Whereas NCATE advocates rigorous standards for teachers, including a full-semester or longer of student teaching and challenging and relevant course work, NCTQ advocates a student teaching experience of a few weeks and limited course work.  Unsurprisingly, the president of NCTQ is an alternatively certified teacher who started the first alternative certification program in Maryland. Chester Finn, who sits on the board of directors of the NCTQ also happens to be the President of ABCTE.
Thus, two organizations (NCEI and NCTQ) who provide the federal government and state agencies with data on alternative certification are also dependent upon the continuing proliferation of alternative certification for their survival.  Given this reality, it seems unlikely that either NCEI or NCTQ will ever have anything negative to say about alternative certification. 

Let’s review the facts.  The Chief Executive Officer of a business that provides alternative certification for a fee (Chester Finn, of ABCTE) is on the board of directors of the organization that provides the reports (NCTQ) that promote the benefits of alternative certification.  Not only has the federal government failed to launch an independent evaluation of teacher quality, it has relied upon NCEI and NCTQ to provide data about the quantity and quality of alternatively-certified teachers.
When a wolf is appointed to guard the sheep, one must expect that casualties will be heavy.  As teacher certification across the United States has gotten easier, quicker, and more profitable for the wolves, the sheep have started disappearing.
Eventually, one would hope that the rationale upon which the alternative certification business empire has been built—that unprepared, inexperienced students with poor academic records are somehow superior to well-prepared, experienced teachers with stellar academic records—will not stand.  However, this is precisely the logic that has molded teacher preparation policy in the United States since the late twentieth century.

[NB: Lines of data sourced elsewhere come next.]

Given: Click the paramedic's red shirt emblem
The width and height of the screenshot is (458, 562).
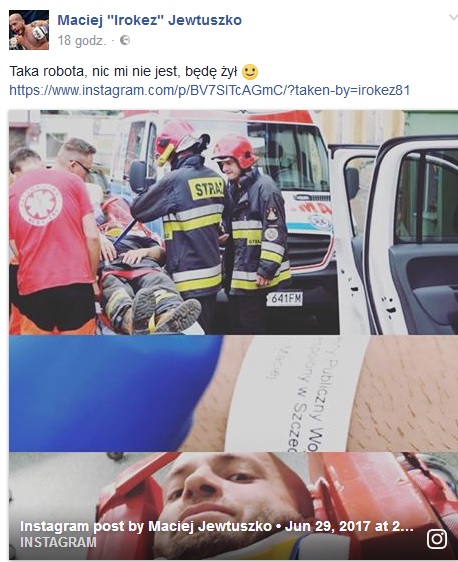Looking at the screenshot, I should (x=40, y=204).
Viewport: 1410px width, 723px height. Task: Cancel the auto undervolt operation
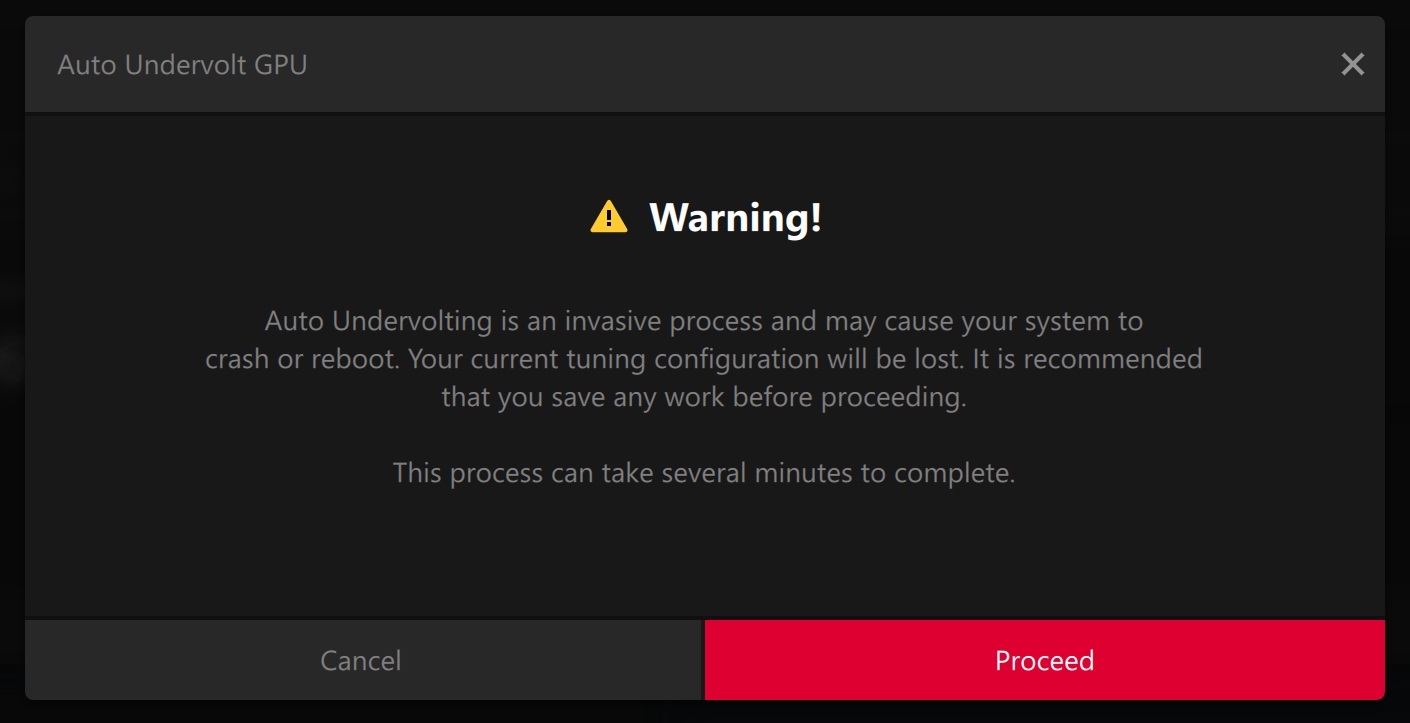(361, 660)
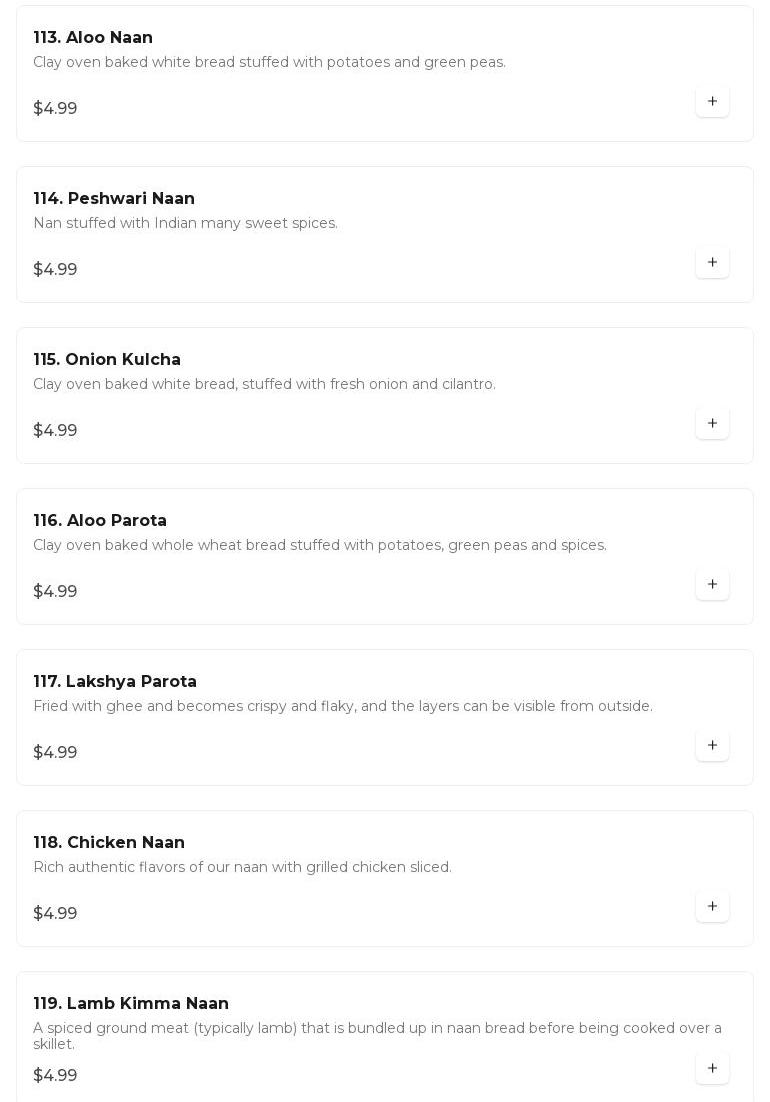Add Aloo Parota with plus icon
Viewport: 770px width, 1102px height.
712,584
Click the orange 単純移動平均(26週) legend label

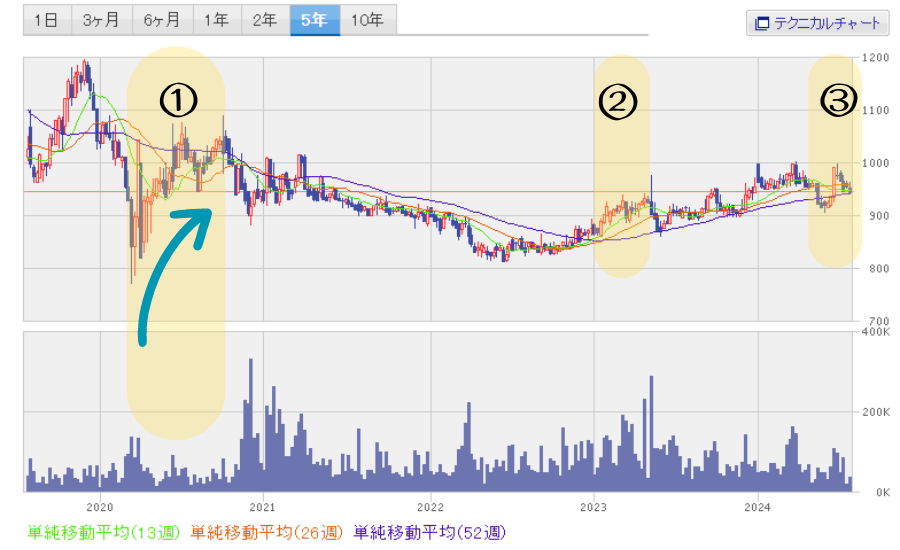point(268,532)
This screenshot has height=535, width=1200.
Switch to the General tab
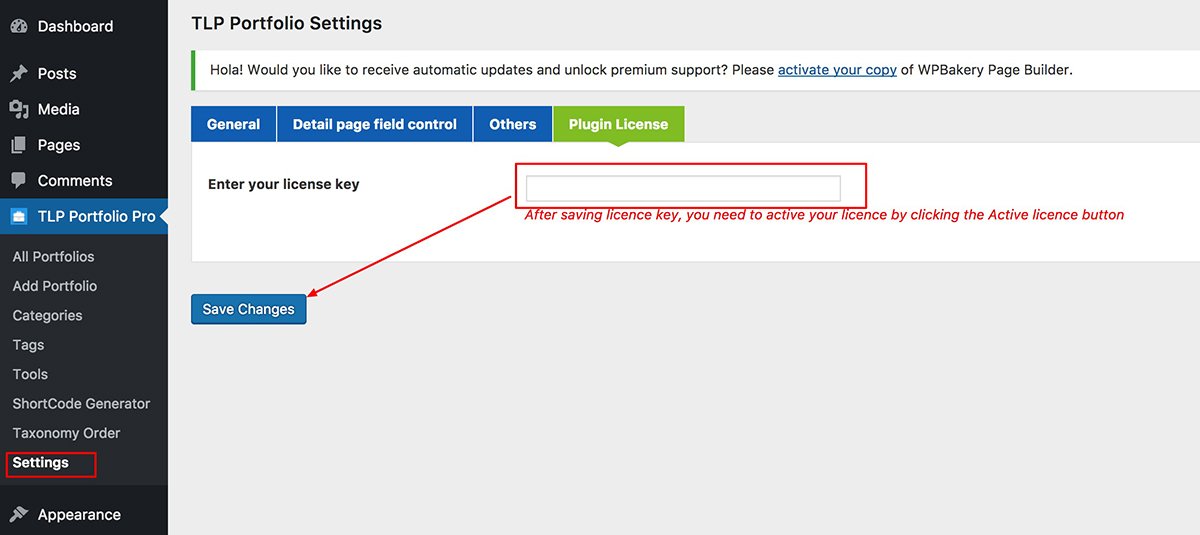click(233, 124)
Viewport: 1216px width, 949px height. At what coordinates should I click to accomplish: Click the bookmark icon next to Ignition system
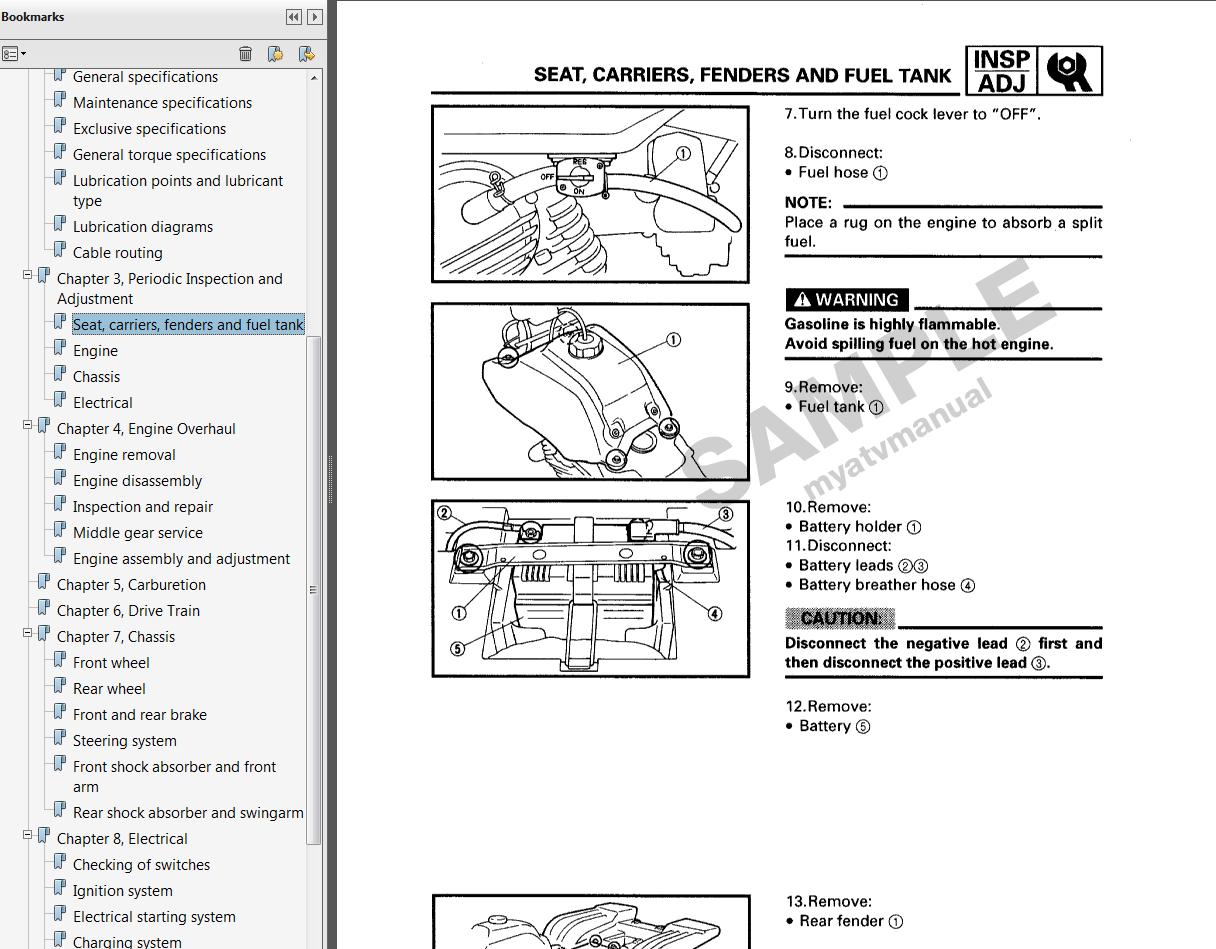click(59, 890)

American children deserve more.  They deserve teachers with specialized training in teaching specific content to a particular age group.  They deserve to have teachers with diverse, extended experiences with teaching real children.  They deserve teachers who will be mentored in their early years by expert teachers and Ph.D.s who understand what it takes to be an effective teacher.  They deserve intelligent, creative, empathetic teachers who can help them love as well as learn the material.

In the United States, it takes 5-6 years of work and study to be able to handle pipes and 5-8 years of work and study to be able to handle dead bodies.  But, it only takes 5 weeks, sometimes less, to become a teacher of children. 

5-6 years for pipes.
5-8 years for the dead.
5 weeks for children.

It is inconceivable that a country that has prided itself on equality and opportunity has relinquished control over the education of its children to unskilled, untrained strangers.  At the beginning of the 21st century, it is to our shame that the education of our children has come to mean so little.